▶ _SET TASK_: Give the username of each person who posts in the forum thread on "palle paRnaa" below, listing each name once.

▶ _DOCUMENT EXCERPT_:
★ ★ ★ ★ ★ ★ ★

# Urdu/Hindi: Palle paRnaa



## Sheikh_14

Dear Foreros,

Whilst it is most certainly clear that palle paRnaa means to comprehend but how has it come to being? Platt's has this to say: H پلا पल्ला pallā [P. palla; S.पल+कः; पल्य, &c. rt. पल्; and पल्लव], s.m. Space, distance, reach, range (of a gun, &c.); a measure of capacity; a grain-bag, sack; burden (carried on the head or back), a weight of three maunds; side, protection, assistance (e.g. ḥākim uske palle-par hai); side, edge (of a garment, &c.), border; a sheet (generally applied to chintz or shaw); one of a pair of scales; one blade of a pair of shears, &c.; one shutter or fold (of a door); labium vulvœ:—

I would love to hear your input on this matter, to understand the etymological sense in its most in vogue connotation. Is it to bring something in your cognition range or rather in your balance's scale?

Best Regards,
Sheikh


----------



## marrish

*palle paRnaa* isn't unfortunately there above in the definition, is it?


----------



## Sheikh_14

No it is not, unfortunately Marrish SaaHib. Any Urdu speaker would understand what it means as the opening post suggests, I am merely interested here in the imagery at play.


----------



## littlepond

Never heard "palle paRnaa".


----------



## Sheikh_14

That's quite surprising you even hear it in Bollywood films never-mind the Urdu-Hindi divide in instances like the following "yeh baat mere palle nahiiN paR rahii ke aisaa howaa kaise" etc. That was just an example sentence and not a quote from a Bollywood film, a phrase however, with palle nahiiN paR rahaa was used in the film jab tak Hai jaan (quite recent) by the character akira.


----------



## mundiya

Sheikh_14 said:


> That's quite surprising ...



I'm surprised too. I've heard it. You have the right meaning in mind, and your explanation in the OP sounds plausible.  Here's the definition given in a Hindi dictionary.

palle paRnaa - to be familiar (e.g. a topic), to be understood by, to be married (women usage); ke palle paRnaa - to come into the keeping of, to be condemned to possess, to fall into the lot of.


----------



## littlepond

Sheikh_14 said:


> That's quite surprising you even hear it in Bollywood films never-mind the Urdu-Hindi divide in instances like the following "yeh baat mere palle nahiiN paR rahii ke aisaa howaa kaise" etc.



Ah sorry, my bad; my mind was elsewhere! Of course, in my family itself, we use "palle paRnaa" in sentences like "us ke baat palle hii nahiN paR rahii!"

I think my mind was in the zone of "allii-pallii" (allii taraf, pallii taraf - this side, that side), etc.


----------



## desi4life

littlepond said:


> Ah sorry, my bad; my mind was elsewhere! Of course, in my family itself, we use "palle paRnaa" in sentences like "us ke baat palle hii nahiN paR rahii!"



"baat" is feminine, so it's "us kii baat".


----------



## Englishmypassion

Usk*i* baat mere palle hi nhi parh rhi. = I'm not getting his/her point.

★ ★ ★ ★ ★ ★ ★

▶ _INFORMATION SUPPLIED_:
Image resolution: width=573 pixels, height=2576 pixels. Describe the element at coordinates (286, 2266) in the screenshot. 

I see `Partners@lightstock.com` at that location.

★ ★ ★ ★ ★ ★ ★

▶ _RESULT OF THE TASK_: Sheikh_14, marrish, littlepond, mundiya, desi4life, Englishmypassion